The quadratic hash function for key value $k$ at $i^{th}$ probe sequence is given by
$h(k, i)$ = $(h(k) + c_{1}.i + c_{2}.i^2)$ $mod$ $m$
Where $i = 0, 1, 2, 3.........$ and
$c_{2} ≠ 0$ (since it will degrade to linear probing) so in general we take $c_{2} = 1$ and also
$h(k) = k$ $mod$ $m$
in our case $h(k) = 4594$ $mod$ $100 = 94$
now the value of $h(k , i)$ depends upon $c_{1}$
If we take $c_{1} = 0$ the corresponding probe sequence will be
$h(4594, 0)$ = $(94 + 0•0 + 1•0^2)$ $mod$ 100 = 94 (already occupied)
$h(4594, 1)$ = $(94 + 0•1 + 1•1^2)$ $mod$ 100 = 95 (already occupied)
$h(4594, 2)$ = $(94 + 0•2 + 1•2^2)$ $mod$ 100 = 98 (already occupied)
$h(4594, 3)$ = $(94 + 0•3 + 1• 3^2)$ $mod$ 100 = (103) $mod$ 100 = 3 (which matches our options)

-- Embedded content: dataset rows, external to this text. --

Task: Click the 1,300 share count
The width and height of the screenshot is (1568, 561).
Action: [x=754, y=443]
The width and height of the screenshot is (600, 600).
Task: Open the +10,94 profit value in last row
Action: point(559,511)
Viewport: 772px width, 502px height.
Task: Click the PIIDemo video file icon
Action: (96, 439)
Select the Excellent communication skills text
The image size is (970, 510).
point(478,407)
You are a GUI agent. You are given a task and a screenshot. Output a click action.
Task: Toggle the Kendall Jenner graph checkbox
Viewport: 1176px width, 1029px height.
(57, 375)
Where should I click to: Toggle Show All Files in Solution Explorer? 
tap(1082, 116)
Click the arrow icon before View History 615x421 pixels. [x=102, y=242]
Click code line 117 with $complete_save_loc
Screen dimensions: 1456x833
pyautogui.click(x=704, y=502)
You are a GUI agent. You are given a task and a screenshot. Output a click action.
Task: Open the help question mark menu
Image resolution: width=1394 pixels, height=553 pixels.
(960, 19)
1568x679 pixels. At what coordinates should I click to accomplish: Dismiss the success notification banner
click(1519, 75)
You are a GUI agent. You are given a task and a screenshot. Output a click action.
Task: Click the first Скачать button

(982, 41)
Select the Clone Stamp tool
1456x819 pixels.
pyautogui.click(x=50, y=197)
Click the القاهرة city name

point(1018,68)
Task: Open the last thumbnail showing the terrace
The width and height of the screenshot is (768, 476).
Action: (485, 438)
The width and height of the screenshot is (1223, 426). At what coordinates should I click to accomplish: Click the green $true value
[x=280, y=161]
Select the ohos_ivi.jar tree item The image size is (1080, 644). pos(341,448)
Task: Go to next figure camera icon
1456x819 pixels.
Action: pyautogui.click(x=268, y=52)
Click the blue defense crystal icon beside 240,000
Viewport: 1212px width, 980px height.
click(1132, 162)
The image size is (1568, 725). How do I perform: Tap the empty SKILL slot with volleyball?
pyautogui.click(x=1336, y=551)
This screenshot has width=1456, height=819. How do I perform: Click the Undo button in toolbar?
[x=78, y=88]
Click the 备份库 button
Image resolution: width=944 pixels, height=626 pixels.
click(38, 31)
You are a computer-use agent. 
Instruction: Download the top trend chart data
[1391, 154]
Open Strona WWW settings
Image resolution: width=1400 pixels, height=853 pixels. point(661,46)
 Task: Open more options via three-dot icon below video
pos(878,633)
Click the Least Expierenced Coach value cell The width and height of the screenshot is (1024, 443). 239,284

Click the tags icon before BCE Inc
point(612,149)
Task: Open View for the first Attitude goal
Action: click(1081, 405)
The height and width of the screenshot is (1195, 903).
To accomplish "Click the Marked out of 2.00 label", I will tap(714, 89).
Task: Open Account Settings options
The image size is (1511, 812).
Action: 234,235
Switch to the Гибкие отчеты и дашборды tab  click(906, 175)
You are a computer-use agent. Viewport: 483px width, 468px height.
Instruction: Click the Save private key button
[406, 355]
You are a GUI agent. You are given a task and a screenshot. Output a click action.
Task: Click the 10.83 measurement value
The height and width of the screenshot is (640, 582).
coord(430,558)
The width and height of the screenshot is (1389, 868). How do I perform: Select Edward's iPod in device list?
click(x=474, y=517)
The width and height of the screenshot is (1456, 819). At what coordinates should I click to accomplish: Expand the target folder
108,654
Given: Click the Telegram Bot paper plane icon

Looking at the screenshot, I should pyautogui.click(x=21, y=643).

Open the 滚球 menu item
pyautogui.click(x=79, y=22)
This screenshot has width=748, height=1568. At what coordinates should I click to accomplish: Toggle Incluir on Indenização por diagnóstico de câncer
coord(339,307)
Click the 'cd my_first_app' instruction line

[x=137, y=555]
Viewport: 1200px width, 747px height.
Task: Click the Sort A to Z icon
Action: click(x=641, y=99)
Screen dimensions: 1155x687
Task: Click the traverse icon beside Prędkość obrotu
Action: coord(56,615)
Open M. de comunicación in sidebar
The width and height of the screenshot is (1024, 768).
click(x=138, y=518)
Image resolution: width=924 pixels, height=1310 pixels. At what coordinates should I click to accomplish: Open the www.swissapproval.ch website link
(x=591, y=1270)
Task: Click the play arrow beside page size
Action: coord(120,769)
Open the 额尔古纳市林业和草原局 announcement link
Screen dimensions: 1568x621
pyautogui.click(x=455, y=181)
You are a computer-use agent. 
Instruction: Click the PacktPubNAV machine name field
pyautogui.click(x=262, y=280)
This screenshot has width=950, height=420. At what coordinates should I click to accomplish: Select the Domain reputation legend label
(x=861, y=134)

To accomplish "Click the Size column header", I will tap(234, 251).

now if we take different value for $c_{1}$ and $c_{2}$ we get different probe sequences
For example if we take $c_{1} = 1$ & $c_{2} = 1$ , the probe sequence we get is 94, 96, 0, 6... (6 not in option)
In wikipedia they have taken quadratic function as $h(k, i)$ = H + $i^{2}$
Where H = k mod m and i = 0, 1, 2, 3,.....
https://en.m.wikipedia.org/wiki/Quadratic_probing
When we take $c_{1} =0$ & $c_{2} = 1$ , we get the same fuction.